§ Exercise aim:
Look for the word "computer" in the records, and copy each line where it appears.

:: Dataset

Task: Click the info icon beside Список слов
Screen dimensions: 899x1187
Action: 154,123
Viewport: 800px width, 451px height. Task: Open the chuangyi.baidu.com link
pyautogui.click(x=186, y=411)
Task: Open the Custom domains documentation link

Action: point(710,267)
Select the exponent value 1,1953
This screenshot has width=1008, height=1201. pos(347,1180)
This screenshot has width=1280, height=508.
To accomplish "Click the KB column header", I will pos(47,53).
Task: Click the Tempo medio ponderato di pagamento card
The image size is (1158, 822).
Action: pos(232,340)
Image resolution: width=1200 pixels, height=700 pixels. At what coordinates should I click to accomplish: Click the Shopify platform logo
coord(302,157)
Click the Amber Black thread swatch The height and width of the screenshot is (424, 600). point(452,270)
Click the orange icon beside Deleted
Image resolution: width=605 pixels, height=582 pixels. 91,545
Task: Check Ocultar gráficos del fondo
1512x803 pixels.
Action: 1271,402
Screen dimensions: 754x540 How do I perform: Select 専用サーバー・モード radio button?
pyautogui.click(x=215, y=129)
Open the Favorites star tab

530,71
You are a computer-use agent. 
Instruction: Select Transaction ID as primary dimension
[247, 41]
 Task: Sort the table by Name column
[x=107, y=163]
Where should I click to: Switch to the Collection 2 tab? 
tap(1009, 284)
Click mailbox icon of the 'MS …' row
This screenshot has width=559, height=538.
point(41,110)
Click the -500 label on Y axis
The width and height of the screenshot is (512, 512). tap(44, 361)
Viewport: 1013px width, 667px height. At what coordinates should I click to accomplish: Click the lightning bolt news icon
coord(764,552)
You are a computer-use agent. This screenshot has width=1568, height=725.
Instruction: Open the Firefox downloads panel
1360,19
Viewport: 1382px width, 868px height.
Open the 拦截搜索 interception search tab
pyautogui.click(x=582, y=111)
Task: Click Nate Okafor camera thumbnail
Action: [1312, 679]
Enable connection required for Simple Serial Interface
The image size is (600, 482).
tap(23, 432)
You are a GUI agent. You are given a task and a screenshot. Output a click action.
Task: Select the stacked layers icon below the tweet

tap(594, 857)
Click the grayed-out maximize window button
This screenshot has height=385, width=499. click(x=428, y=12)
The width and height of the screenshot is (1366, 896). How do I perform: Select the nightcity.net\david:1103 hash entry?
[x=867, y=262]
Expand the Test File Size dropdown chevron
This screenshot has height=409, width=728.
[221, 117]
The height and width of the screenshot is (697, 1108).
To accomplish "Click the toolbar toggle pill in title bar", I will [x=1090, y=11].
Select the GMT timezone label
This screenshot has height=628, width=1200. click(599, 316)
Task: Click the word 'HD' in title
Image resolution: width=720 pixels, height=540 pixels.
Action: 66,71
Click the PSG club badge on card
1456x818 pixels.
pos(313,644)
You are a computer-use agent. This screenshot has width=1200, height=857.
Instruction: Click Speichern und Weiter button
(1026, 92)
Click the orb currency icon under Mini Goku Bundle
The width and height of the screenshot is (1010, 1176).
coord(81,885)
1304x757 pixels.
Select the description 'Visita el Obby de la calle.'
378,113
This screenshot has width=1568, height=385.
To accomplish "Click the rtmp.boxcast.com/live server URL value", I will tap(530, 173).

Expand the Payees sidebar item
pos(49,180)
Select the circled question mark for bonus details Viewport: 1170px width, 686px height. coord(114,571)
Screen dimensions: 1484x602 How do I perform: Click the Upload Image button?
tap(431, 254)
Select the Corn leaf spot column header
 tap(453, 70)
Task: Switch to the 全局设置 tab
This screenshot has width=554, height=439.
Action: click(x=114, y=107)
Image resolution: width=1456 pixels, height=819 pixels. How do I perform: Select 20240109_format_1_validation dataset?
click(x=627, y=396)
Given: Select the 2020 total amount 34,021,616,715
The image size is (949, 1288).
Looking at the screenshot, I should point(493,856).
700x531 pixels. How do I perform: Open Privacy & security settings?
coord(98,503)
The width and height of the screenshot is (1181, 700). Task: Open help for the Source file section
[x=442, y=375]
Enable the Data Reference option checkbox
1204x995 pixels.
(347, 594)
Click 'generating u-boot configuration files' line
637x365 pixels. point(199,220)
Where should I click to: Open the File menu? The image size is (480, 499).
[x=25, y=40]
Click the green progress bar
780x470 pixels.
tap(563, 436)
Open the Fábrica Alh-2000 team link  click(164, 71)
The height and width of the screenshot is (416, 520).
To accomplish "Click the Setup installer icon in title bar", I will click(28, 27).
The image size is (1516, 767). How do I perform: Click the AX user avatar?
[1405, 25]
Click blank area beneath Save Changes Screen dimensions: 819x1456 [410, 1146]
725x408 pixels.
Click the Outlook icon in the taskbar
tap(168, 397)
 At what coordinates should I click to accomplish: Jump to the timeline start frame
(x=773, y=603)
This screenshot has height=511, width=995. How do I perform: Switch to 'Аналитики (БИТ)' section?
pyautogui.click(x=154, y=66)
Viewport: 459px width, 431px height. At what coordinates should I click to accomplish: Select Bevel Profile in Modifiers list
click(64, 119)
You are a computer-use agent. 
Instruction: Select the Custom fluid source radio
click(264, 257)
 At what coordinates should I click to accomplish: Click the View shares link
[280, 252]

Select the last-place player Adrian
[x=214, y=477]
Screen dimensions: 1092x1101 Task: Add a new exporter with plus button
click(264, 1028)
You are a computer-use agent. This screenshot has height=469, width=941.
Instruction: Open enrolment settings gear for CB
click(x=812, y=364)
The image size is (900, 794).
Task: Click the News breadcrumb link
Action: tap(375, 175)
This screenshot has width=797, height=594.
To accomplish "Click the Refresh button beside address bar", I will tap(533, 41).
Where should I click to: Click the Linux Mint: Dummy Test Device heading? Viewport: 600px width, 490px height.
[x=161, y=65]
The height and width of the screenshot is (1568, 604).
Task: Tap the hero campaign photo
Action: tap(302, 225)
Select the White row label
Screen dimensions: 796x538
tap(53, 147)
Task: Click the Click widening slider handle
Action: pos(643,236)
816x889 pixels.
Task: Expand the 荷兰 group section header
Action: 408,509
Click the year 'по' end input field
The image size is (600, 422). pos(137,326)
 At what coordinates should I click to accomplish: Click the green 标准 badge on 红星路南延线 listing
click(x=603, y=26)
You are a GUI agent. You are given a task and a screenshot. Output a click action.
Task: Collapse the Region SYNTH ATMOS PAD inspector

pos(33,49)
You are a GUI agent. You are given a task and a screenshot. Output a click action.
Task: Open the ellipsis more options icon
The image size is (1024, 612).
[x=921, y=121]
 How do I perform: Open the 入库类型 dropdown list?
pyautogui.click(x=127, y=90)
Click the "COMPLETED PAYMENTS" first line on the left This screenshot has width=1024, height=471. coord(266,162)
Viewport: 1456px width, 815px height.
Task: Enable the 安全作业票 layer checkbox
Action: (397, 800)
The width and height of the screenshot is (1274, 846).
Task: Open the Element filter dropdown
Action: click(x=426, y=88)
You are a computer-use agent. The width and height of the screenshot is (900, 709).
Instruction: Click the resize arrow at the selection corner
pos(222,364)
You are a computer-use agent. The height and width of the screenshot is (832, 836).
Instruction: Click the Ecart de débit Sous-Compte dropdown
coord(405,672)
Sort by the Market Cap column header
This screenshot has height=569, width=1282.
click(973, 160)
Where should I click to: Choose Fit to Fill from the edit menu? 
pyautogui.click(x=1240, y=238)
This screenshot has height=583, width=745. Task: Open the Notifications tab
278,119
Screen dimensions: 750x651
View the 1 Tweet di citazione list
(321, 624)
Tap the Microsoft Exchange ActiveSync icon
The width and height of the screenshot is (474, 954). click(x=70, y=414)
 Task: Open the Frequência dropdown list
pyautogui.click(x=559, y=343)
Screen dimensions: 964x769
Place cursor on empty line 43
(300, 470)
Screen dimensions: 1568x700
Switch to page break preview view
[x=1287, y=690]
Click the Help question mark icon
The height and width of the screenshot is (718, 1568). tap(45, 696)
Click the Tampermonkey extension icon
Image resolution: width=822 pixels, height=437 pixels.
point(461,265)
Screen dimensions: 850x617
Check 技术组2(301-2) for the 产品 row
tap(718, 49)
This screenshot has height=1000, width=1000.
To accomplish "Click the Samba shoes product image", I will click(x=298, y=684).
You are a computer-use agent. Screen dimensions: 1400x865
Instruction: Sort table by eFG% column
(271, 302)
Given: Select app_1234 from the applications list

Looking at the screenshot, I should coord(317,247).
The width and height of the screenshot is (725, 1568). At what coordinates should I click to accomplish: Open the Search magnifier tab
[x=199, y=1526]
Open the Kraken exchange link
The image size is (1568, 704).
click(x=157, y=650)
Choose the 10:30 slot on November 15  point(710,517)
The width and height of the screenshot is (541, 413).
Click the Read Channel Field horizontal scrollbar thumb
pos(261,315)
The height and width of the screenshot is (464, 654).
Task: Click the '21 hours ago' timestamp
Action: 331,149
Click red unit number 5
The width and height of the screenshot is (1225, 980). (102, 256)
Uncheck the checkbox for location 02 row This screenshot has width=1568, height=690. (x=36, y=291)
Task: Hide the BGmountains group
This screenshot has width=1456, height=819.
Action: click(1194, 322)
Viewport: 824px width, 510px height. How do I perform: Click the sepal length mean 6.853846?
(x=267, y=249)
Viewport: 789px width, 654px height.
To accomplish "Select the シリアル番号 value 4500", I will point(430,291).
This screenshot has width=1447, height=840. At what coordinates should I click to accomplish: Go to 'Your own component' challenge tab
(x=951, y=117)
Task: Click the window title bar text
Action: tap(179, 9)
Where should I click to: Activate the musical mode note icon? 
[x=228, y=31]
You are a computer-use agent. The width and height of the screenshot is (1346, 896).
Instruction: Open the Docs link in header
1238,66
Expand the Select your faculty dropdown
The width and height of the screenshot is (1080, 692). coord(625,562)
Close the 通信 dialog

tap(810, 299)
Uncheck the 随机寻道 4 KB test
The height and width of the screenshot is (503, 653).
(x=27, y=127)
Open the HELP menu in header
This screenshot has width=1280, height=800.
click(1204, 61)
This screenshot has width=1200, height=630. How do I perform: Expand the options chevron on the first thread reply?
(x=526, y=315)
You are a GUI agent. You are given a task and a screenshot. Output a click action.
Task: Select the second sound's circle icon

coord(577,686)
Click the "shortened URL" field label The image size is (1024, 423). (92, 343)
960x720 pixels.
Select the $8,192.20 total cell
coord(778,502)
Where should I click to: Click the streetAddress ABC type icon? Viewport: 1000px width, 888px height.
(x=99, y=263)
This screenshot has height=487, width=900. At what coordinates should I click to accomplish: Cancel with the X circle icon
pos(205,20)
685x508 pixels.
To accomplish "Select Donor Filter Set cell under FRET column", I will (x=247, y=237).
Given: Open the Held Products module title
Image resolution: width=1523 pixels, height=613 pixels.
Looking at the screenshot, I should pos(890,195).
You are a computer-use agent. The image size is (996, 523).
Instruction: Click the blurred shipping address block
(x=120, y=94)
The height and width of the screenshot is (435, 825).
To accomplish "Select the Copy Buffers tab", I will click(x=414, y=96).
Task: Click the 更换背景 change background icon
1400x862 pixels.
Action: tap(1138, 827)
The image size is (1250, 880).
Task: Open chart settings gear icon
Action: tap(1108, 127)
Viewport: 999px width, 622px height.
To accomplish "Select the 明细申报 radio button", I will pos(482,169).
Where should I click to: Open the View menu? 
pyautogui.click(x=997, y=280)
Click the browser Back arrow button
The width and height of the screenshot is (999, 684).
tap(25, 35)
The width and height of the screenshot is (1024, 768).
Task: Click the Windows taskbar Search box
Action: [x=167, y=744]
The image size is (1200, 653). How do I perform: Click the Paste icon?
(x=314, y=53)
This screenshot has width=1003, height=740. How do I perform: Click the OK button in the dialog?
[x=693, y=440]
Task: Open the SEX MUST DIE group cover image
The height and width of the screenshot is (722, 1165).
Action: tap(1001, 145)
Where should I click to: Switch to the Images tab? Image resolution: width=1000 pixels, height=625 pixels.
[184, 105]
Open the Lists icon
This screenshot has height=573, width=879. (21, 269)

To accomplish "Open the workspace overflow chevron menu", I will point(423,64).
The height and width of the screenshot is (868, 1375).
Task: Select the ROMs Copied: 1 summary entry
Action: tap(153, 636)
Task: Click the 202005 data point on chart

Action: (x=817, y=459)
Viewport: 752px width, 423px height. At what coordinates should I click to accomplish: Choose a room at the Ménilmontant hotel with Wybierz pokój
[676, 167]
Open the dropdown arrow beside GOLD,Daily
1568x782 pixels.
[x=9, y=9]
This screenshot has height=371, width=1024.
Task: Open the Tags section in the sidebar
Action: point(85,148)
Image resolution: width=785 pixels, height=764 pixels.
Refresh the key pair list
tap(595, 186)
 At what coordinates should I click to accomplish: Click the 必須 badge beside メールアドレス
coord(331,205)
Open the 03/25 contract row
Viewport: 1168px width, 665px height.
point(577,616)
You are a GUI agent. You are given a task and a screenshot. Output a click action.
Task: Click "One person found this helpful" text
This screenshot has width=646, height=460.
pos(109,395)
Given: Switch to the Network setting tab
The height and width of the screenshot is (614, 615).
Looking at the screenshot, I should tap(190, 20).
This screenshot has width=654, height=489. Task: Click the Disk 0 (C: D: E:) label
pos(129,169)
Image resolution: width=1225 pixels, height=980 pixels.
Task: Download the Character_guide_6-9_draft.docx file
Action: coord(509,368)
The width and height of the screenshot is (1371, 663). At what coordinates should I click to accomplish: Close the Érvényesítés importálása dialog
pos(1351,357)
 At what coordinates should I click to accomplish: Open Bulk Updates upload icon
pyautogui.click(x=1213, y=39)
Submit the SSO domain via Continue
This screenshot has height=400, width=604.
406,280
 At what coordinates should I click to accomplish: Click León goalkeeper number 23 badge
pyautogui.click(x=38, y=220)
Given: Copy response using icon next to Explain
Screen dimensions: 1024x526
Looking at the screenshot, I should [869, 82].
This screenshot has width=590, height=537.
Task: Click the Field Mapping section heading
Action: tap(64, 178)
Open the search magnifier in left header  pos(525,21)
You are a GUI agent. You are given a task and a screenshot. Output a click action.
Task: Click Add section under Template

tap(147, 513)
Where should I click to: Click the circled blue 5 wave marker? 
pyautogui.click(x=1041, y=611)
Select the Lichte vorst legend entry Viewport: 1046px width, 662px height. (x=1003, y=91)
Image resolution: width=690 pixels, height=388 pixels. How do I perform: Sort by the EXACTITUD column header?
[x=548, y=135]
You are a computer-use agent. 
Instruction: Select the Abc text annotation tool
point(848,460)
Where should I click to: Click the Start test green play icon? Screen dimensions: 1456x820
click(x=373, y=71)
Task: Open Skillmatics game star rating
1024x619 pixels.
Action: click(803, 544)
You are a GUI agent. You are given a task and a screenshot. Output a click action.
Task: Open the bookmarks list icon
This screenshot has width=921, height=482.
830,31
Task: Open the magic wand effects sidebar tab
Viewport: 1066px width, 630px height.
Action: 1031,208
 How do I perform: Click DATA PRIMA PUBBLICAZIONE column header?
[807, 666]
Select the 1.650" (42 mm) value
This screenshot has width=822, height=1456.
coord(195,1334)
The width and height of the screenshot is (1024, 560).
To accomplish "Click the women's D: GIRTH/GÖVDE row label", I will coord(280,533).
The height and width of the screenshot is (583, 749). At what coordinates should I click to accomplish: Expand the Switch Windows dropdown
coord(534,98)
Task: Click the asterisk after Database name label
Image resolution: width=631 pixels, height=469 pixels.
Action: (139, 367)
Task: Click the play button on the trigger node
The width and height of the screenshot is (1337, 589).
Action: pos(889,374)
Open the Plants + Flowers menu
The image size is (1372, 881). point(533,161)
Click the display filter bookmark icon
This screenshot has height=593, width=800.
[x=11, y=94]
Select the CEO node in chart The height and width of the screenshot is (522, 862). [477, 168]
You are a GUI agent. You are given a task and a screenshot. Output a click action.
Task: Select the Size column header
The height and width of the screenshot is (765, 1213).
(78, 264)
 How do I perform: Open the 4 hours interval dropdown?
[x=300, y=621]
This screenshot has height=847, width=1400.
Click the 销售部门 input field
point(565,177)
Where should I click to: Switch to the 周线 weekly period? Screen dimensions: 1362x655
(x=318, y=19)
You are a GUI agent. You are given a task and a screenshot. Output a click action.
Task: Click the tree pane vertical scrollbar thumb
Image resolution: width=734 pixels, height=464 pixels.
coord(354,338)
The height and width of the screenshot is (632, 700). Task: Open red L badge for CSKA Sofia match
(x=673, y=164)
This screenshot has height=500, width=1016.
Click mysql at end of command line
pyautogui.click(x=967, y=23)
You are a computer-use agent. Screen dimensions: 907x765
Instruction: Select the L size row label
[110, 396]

::::

§ Expected output:
You are a computer-use agent. 
You are a computer-use agent. This screenshot has width=1568, height=725.
You are a computer-use agent. This screenshot has width=1200, height=857.
You are a computer-use agent. 
You are a computer-use agent. This screenshot has height=469, width=941.
You are a computer-use agent. The width and height of the screenshot is (900, 709).
You are a computer-use agent. The height and width of the screenshot is (832, 836).
You are a computer-use agent. Screen dimensions: 1400x865
You are a computer-use agent. The width and height of the screenshot is (1346, 896).
You are a computer-use agent. The image size is (996, 523).
You are a computer-use agent. 
You are a computer-use agent. Screen dimensions: 907x765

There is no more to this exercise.